Иван Киреевский, философ-славянофил и публицист, увидевший эти картины, когда они вместе с другими работами Фридриха уже висели у Жуковского, пишет о них матери:
«...Ночь, луна, и под нею сова. По полету видно, что она видит. В расположении всей картины видна душа поэта. С обеих сторон совы висит по две маленьких четвероугольных картинки. Одна — подарок Александра Тургенева, который сам заказал ее Фридрихсу. Даль, небо, луна — впереди решетка, на которую облокотились трое: два Тургенева и Жуковский. Так объяснил мне сам Жуковский. «Одного из этих мы вместе похоронили», — сказал он. Вторая картина: ночь, море, и на берегу обломки трех якорей. Третья картина: вечер, солнце только зашло, и запад еще золотой, остальное небо, нежно-лазуревое, сливается с горою такого же цвета. Впереди густая высокая трава, в середине которой лежит могильный камень. Женщина в черном платье, в покрывале, подходит к нему и, кажется, боится, чтобы кто-нибудь не видал ее. Эта картина понравилась мне больше других. Четвертая к ней, это могила жидовская. Огромный камень лежит на трех других меньших. Никого нигде нет. Все пусто и кажется холодно. Зеленая трава наклоняется кой-где от ветра. Небо серо и испещрено облаками, солнце уже село, и кой-где на облаках еще не погасли последние отблески его лучей. Этим наполнена вторая стена против двери. На третьей стене — четыре картины также Фридрихсовой работы. На одной, кажется, осень, внизу зеленая трава, наверху голые ветви деревьев, надгробный памятник, крест, беседка и утес. Все темно и дико. Вообще природа Фридрихсова какая-то мрачная и всегда одна...»

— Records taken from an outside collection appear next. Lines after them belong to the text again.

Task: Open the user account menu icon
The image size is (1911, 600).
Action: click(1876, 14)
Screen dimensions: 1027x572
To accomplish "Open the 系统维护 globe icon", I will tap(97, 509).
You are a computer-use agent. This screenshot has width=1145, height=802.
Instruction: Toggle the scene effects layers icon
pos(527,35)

Теперь картины Каспара Давида при посредничестве Жуковского регулярно отправляются в Петербург. И хотя в Пруссии «первооткрыватель трагедии в ландшафте» уже вышел из моды, и даже Жуковский пишет о нем как о человеке, «пережившем свое дарование», в России собирается неплохая его коллекция. Восемь работ принадлежали царской семье, девять живописных полотен и пятьдесят рисунков были в собрании самого Жуковского. Впоследствии в государственные музеи — Эрмитаж, Музей изобразительных искусств имени А. С. Пушкина — они поступали также и из частных коллекций князей Вяземских, Барятинских и других.

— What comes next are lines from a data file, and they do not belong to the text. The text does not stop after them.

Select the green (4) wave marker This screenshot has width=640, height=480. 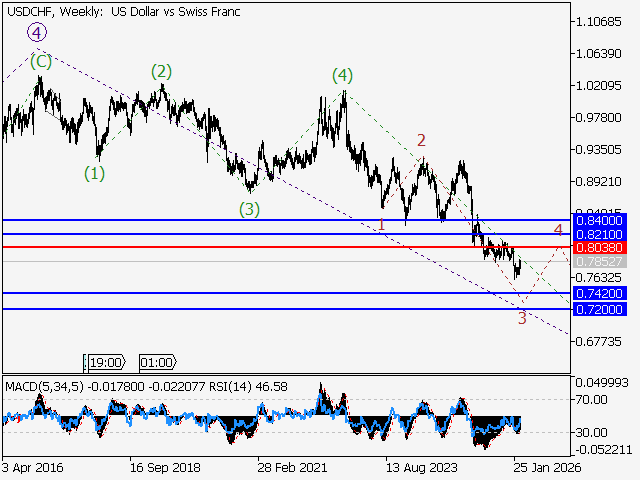(x=343, y=75)
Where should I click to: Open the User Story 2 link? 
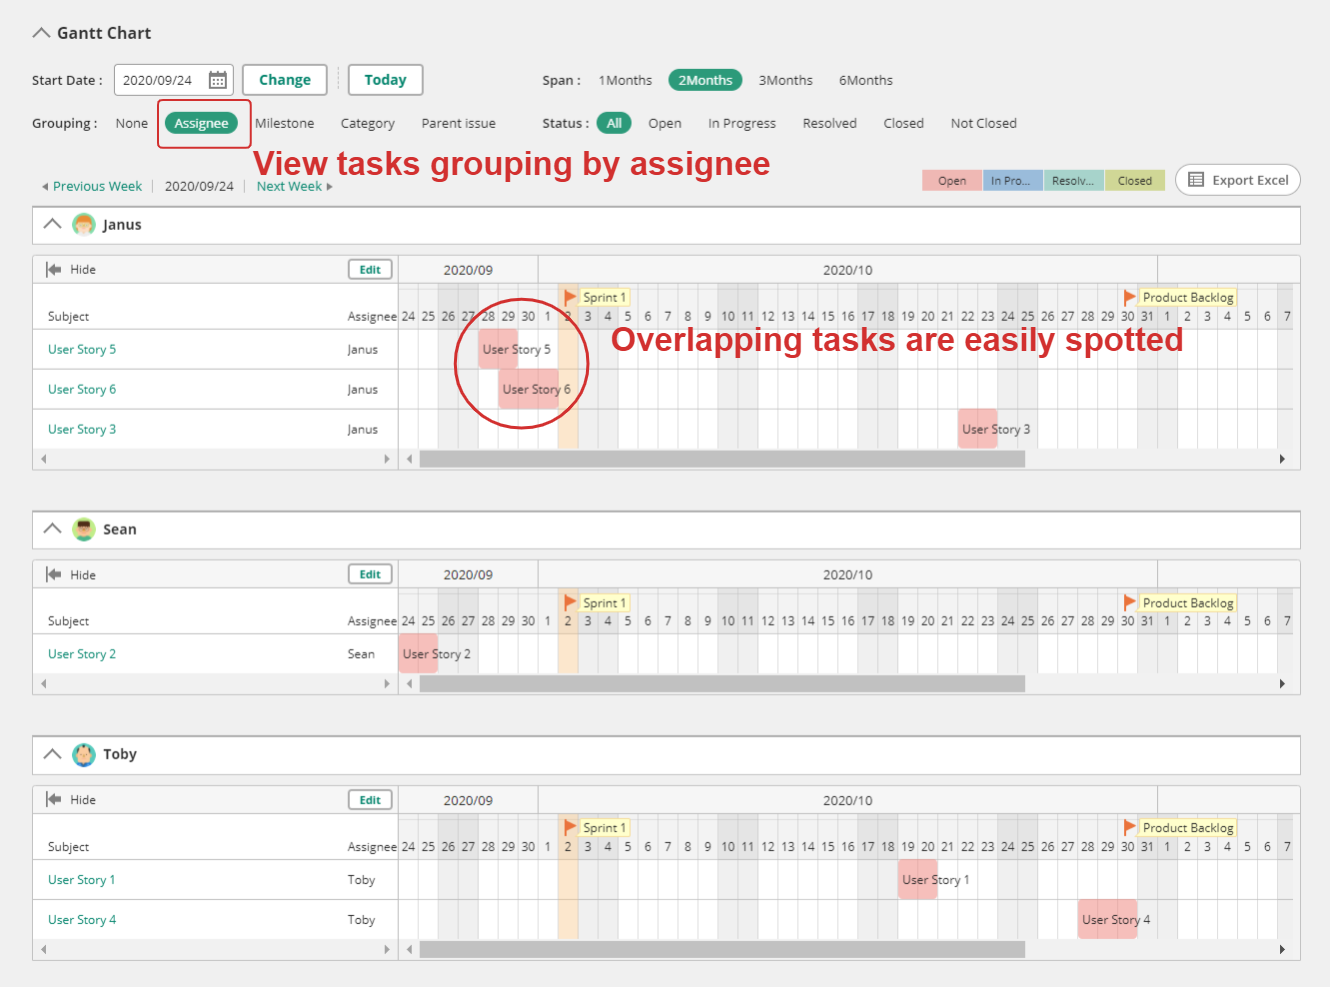pos(81,653)
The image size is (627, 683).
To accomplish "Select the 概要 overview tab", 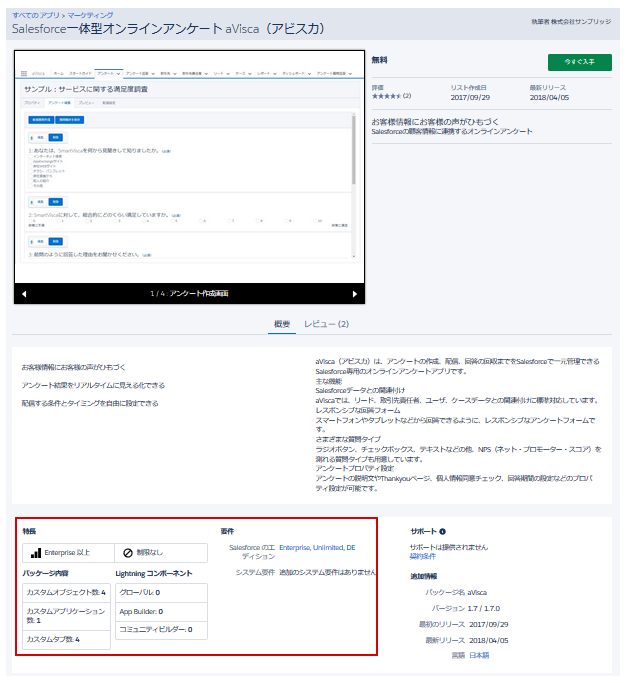I will pyautogui.click(x=281, y=324).
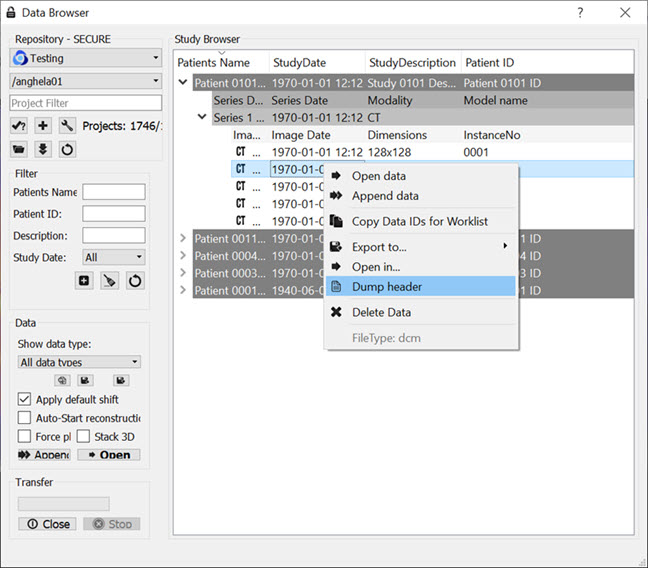Open the Testing repository dropdown
The height and width of the screenshot is (568, 648).
pos(86,59)
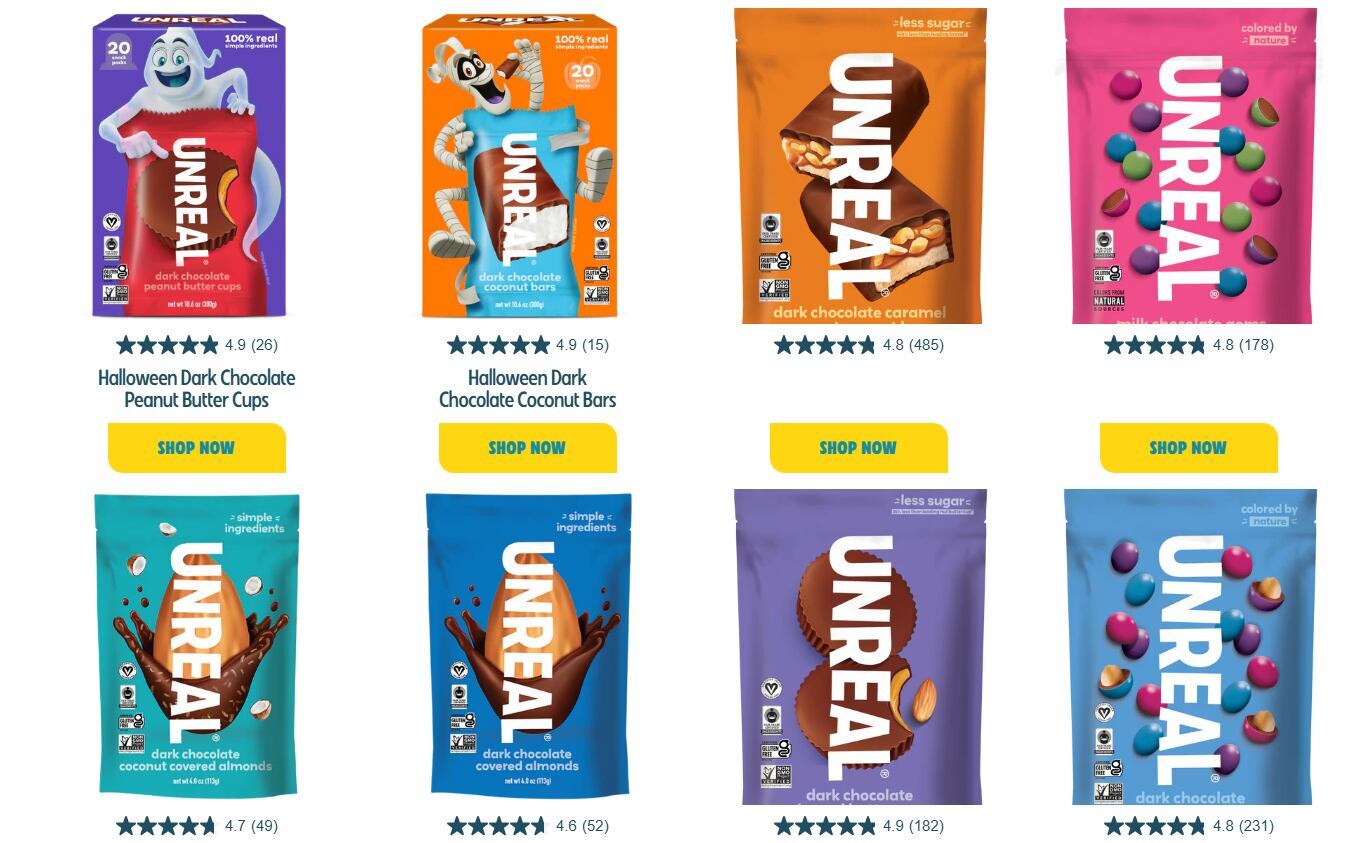Select the light blue dark chocolate gems bag
This screenshot has width=1370, height=843.
click(1189, 647)
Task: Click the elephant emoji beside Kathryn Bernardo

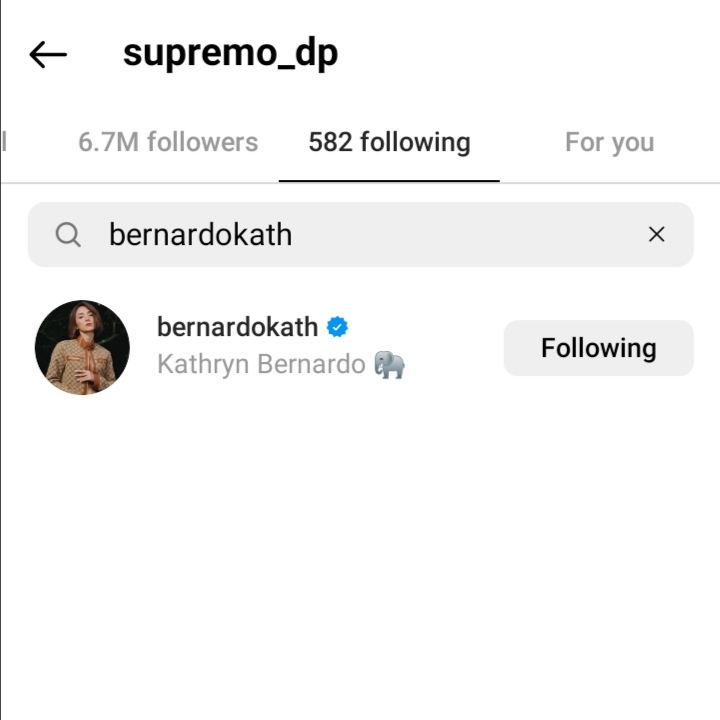Action: (389, 364)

Сам Фридрих в конце жизни занялся экспериментами: между 1830 и 1835 годами, до того как его разбил паралич, он, учитывая романтическое влияние света, пробует технику живописи на кальке. В зависимости от освещения — дневного или вечернего — картины приобретали различные эффекты. Для создания дополнительного настроения демонстрацию таких картин он предлагал сопровождать игрой на поющих бокалах.
В 1835 году Фридрих пережил инсульт и больше не мог писать маслом, ограничивался небольшими рисунками сепией; Жуковский ходатайствовал о нем перед великим князем Александром Николаевичем, напоминая слова, будто бы сказанные в 1820 году императором, тогда еще великим князем, Николаем Павловичем: «Фридрих, если будешь в нужде, дай мне знать, я тебе помогу», и добавил от себя: «Заступите теперь место государя и помогите ему. Позвольте мне именем вашим [если сами не найдете времени] взять у него на одну или две тысячи [рублей] рисунков и картин, что найдется».
Последний раз Жуковский побывал в Дрездене за два месяца до смерти Фридриха, отбирая рисунки для Александра: «19 марта 1840 года. К Фридриху. Грустная развалина. Он плакал, как дитя. 20 марта. Середа. Пребывание в Дрездене. Выбор рисунков Фридриха для великого князя». После смерти художника закупка картин стояла обязательным номером в берлинских и дрезденских поездках Василия Андреевича, что продолжительное время было заметной помощью обнищавшей семье Фридриха.